In this case, the liquidator deposed, and in his cross-examination substantially adhered, to the following purposes:
In my opinion the conduct of examinations of Watkins, Lodge and Armstrong pursuant to section 596A of the Corporations Act, 2001 and the response to the orders for production will assist me in determining:
(a) whether MMAS was insolvent at any time before 19 March 2010;
(b) if yes,
(i) whether MMAS did trade whilst insolvent and, if so, the periods when that occurred; and
(ii) whether SBAL acted in the capacity of a shadow or de facto director; and
(c) the prospects of recovering any amount found to be due to MMAS by reason of the aforementioned proceedings.
To that he added that he desired to ascertain whether the directors would be able to satisfy a compensation order if one were made. (However, for practical purposes, little turns on this, as such an examination would be very limited in scope and would not, I think, achieve the main purpose or object of the liquidator). The liquidator elaborated that he wished to ascertain the directors' views as to whether Standard Bank was a shadow director, the basis on which they said (as they do in their defences) that the company was solvent and, also, that the directors might give answers not favourable to their cases.
Of course, a liquidator conducting an examination is not confined in the conduct of the examination to any particular purposes or matters raised in the affidavit relied on to procure the issue of the summons. Generally speaking, the examination is at large, as long as it is confined to the examinable affairs of the corporation.
In the context in which these summonses were issued - that is to say, when all that remains in the liquidation of substance appears to be the insolvent trading proceedings, and the pleadings in those proceedings have closed but the evidence not yet adduced - the inescapable inference is that the examinations are intended to obtain information for use in and in connection with the insolvent trading proceedings. Such information may include evidence in the form of admissions, which may be tendered against the directors in the liquidator's case; information which leads to further lines of inquiry; information which improves the ability of the liquidator to make a judgment as to the commercial viability of the proceedings and the strengths and weaknesses of his case in them; and, generally, information to advance the prosecution of the liquidator's cases in those proceedings, or to assist the liquidator in obtaining the best commercial result in them.

● GIVEN DATA
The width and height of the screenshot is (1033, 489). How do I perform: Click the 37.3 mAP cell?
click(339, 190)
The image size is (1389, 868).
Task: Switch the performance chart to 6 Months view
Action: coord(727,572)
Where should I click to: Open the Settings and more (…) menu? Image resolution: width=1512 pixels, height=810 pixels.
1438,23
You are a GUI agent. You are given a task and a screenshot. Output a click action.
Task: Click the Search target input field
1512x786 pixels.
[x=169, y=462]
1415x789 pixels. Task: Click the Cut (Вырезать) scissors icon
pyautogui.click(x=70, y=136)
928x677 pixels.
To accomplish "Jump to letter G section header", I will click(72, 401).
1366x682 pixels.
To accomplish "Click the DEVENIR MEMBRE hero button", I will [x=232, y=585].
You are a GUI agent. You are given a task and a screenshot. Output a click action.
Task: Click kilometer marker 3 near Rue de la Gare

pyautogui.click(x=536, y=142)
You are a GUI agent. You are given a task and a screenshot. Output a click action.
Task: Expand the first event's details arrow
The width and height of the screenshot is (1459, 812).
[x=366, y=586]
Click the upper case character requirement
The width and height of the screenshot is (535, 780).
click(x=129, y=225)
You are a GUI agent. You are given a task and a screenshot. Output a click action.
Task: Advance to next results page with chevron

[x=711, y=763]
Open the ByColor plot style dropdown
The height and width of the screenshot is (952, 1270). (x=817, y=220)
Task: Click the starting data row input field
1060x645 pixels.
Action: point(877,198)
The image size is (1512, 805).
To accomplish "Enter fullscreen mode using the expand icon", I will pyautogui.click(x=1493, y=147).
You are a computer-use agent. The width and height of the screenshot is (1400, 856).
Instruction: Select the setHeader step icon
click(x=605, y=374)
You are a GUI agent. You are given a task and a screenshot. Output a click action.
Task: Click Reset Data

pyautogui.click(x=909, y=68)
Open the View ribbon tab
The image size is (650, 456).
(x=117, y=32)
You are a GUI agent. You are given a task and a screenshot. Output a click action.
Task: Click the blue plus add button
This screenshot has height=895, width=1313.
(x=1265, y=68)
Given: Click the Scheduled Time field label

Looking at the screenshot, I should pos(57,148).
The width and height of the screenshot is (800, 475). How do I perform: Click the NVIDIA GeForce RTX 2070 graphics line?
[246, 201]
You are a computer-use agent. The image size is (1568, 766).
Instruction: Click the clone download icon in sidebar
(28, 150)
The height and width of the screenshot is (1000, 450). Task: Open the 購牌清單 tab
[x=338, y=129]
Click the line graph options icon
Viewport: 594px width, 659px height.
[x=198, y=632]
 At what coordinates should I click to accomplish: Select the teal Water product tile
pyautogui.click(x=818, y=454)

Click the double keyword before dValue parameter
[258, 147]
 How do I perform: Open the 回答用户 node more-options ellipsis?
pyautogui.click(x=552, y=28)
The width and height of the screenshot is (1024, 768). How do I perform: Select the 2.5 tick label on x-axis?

● INSTRUCTIONS
A – Answer these questions from the excerpt on the liquidator's examinations:
(i) Under which section of the Corporations Act, 2001 were Watkins, Lodge and Armstrong to be examined?
(ii) Before what date does the liquidator want to find out whether MMAS was insolvent?
(iii) To what must the examination be confined for it to be "at large"?
B – Do these statements agree with the excerpt on the liquidator's examinations? Answer yes or no for each, and quote the words from the excerpt that decide it.
(i) The liquidator wanted to learn the directors' views on whether Standard Bank was a shadow director.
(ii) A liquidator running an examination is limited to the purposes named in the affidavit used to get the summons.
(iii) The evidence in the insolvent trading proceedings has already been adduced.
C – According to the excerpt on the liquidator's examinations, why is the inference "inescapable" that the examinations are meant to gather information for the insolvent trading proceedings? Answer in one to three sentences.
The rows are separate material and have no connection to the excerpt on the liquidator's examinations.

● SOLUTIONS TO THE TASKS
A –
(i) Section 596A
(ii) 19 March 2010
(iii) The examinable affairs of the corporation

B –
(i) Yes: "he wished to ascertain the directors' views as to whether Standard Bank was a shadow director"
(ii) No: "a liquidator conducting an examination is not confined in the conduct of the examination to any particular purposes or matters raised in the affidavit relied on to procure the issue of the summons"
(iii) No: "the pleadings in those proceedings have closed but the evidence not yet adduced"

C – The inference comes from the setting in which the summonses were issued. All that appears to remain of substance in the liquidation is the insolvent trading proceedings. In those proceedings the pleadings have closed, but the evidence has not yet been adduced.